- _Your instructions_: Your answer should be only the lines below from the one with "You are a computer-use agent. 200x146 pixels." to the one with "You are a computer-use agent. The", repeated exactly, ends included.

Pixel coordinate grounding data
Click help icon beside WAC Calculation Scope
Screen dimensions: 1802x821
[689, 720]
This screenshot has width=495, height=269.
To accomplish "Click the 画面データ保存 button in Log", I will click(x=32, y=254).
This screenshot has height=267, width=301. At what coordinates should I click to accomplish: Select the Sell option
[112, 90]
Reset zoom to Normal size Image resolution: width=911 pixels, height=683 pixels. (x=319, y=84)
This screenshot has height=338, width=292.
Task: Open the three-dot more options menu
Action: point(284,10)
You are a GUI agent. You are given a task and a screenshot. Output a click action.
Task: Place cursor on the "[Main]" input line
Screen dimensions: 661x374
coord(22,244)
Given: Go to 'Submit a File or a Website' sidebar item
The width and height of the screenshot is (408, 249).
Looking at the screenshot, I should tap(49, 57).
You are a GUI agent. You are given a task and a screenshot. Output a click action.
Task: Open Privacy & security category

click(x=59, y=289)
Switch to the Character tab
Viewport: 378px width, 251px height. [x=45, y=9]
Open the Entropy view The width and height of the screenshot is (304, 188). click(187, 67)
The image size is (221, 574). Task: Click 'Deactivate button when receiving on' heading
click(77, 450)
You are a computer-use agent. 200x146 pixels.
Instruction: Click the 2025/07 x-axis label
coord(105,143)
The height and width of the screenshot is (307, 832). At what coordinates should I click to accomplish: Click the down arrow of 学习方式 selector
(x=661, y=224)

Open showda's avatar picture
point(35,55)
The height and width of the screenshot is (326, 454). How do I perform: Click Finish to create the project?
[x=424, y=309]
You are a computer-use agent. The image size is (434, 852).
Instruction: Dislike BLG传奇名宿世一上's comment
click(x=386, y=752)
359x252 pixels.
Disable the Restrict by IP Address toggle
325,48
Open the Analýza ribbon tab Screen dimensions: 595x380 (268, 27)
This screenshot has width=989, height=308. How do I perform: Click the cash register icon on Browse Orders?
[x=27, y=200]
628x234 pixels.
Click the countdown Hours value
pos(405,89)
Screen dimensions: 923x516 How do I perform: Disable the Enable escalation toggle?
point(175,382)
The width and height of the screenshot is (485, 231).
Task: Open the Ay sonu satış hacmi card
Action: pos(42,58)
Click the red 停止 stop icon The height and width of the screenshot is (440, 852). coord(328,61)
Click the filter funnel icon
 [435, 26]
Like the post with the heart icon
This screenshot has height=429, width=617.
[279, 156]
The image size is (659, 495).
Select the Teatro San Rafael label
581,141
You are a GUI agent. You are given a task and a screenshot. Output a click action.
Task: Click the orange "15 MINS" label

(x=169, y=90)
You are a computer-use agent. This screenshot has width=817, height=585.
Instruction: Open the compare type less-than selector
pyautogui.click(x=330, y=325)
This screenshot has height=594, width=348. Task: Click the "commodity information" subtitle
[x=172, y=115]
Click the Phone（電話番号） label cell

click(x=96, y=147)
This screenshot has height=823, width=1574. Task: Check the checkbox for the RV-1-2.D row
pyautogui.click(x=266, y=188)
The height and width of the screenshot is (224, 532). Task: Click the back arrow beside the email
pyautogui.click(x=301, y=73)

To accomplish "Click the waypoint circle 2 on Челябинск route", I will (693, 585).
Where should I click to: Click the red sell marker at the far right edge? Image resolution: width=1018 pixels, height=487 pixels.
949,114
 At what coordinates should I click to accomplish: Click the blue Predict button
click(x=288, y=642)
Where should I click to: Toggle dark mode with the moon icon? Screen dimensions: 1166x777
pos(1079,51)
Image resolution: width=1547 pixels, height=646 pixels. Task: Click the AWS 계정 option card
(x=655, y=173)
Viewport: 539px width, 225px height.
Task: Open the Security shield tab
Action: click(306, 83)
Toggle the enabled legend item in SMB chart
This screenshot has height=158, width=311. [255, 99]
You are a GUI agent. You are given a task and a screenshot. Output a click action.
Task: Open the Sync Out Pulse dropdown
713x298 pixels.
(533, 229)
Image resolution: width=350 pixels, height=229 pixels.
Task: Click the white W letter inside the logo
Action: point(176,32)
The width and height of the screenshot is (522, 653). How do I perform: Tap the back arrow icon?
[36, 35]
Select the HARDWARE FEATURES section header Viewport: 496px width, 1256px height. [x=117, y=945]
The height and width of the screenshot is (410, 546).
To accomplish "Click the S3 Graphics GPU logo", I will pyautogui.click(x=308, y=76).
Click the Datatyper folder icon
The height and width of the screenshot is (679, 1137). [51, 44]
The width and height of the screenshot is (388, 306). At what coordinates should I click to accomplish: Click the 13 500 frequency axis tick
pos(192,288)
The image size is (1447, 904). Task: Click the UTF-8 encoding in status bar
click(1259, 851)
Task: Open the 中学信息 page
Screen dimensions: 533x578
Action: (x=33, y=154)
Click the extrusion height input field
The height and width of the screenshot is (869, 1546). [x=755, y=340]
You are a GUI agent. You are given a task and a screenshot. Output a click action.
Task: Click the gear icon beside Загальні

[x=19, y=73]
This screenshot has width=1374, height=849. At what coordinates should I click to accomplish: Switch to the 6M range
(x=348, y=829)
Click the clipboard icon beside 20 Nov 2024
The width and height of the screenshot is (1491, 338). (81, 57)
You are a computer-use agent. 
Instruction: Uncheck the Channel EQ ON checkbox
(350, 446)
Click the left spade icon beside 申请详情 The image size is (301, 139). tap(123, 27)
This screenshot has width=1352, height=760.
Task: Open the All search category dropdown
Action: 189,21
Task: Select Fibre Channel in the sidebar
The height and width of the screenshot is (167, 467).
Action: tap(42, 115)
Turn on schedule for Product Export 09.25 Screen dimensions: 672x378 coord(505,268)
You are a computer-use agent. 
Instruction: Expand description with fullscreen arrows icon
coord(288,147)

- _Result for this task_:
You are a computer-use agent. 200x146 pixels.
Instruction: Click the 2025/07 x-axis label
coord(105,143)
The height and width of the screenshot is (307, 832). At what coordinates should I click to accomplish: Click the down arrow of 学习方式 selector
(x=661, y=224)

Open showda's avatar picture
point(35,55)
The height and width of the screenshot is (326, 454). How do I perform: Click Finish to create the project?
[x=424, y=309]
You are a computer-use agent. The image size is (434, 852).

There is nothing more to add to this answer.